The rapidly expanding field of metabolomics has shown increasing potential for translational applications in the clinical setting. The feasibility of using metabolomics as a readout in these applications depends on the capacity to analyze a biologically relevant sub-portion of the metabolome in a robust, quantitative, fast, and reproducible fashion. In particular, rapidity is a key factor to analyze clinical samples from large cohorts of patients, which helps to cope with biological variability-associated issues by increasing the number of observations. In light of the increasingly consolidated focus of amino acids in several research areas including cancer metabolism, neurobiology, fertility research, nutrition, and food chemistry, amino acid analysis represents a key method in the clinical and research setting. Here, we describe a three-minute method for amino acid analysis (3AA) via UHPLC/MS. This method is fast, reproducible, sensitive, linear, and has been validated through the use of underivatized commercially available standard mixtures, injected either alone or in combination with background matrix to test linearity of quantitation in the presence of matrix-dependent ion suppression effects.

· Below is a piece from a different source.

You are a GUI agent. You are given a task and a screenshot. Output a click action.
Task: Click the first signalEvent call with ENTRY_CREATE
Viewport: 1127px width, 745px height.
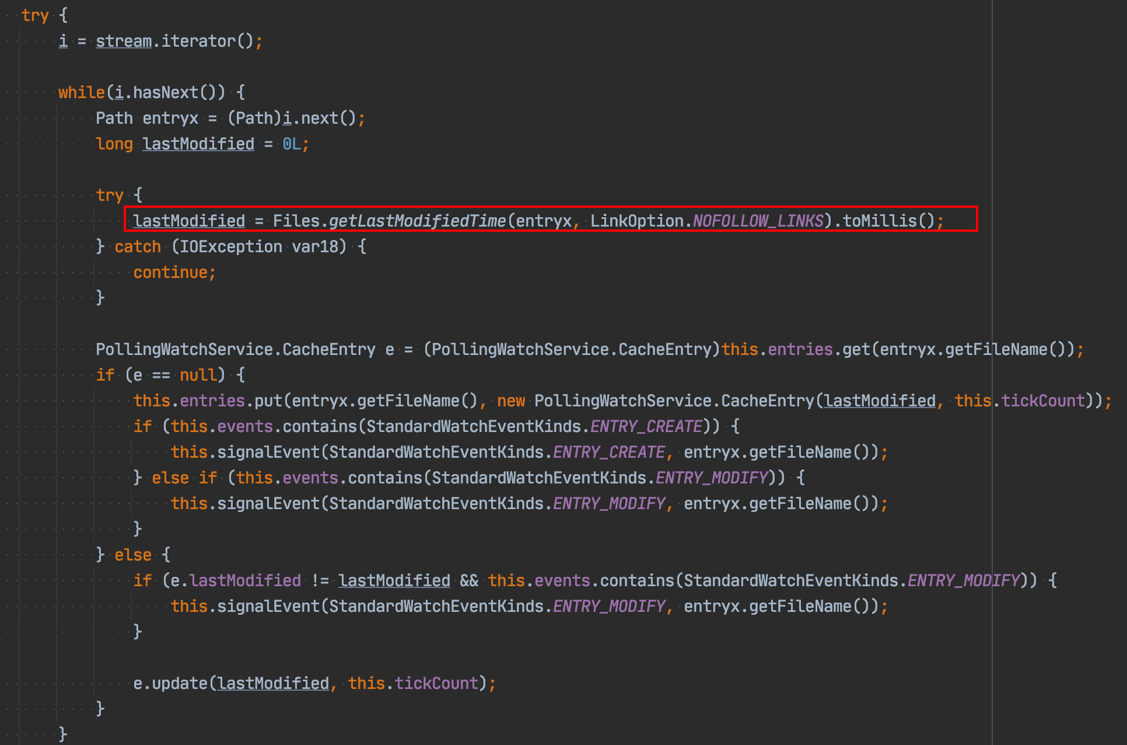coord(268,452)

In cases where biological matrices give rise to isobaric species with similar retention times, product ion transitions can be monitored for further selectivity. We conclude that the method is amenable for high-throughput fast amino acid analysis in routine samples for biological and clinical research (e.g., biofluids, cell and tissue extracts). While in most of these applications relative quantitation might be sufficient for discovery mode applications, here we show two approaches for absolute quantitation through the use of exogenously added light- or heavy-labeled internal standards. This method surpasses the rapidity of chemical derivatization-based approaches while maintaining sensitivity and selectivity as demonstrated by unambiguous assignment of amino acids with sub 5 ppm accuracy, retention time and isotopic pattern distributions to determine elemental composition. Rapidity and accuracy of relative quantitation were superior to normal and amide HILIC runs. Taken together, our method represents a very robust and sensitive tool for amino acid analyses.